Reproduce every line of the data below without any changes, leaving out the pictures.
[Begin]
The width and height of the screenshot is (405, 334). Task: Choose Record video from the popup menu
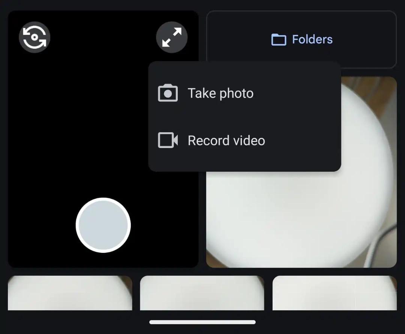[245, 141]
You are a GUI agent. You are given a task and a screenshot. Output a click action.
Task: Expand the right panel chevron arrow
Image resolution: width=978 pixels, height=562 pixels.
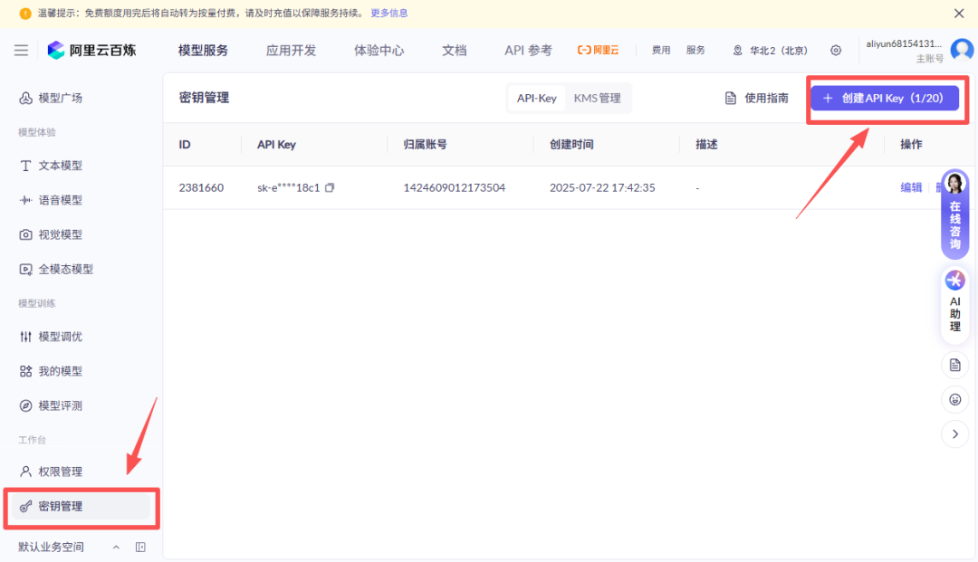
[End]
# RESULT OF THE TASK:
The width and height of the screenshot is (405, 334). Task: Choose Record video from the popup menu
[245, 141]
You are a GUI agent. You are given a task and a screenshot. Output a click action.
Task: Expand the right panel chevron arrow
Image resolution: width=978 pixels, height=562 pixels.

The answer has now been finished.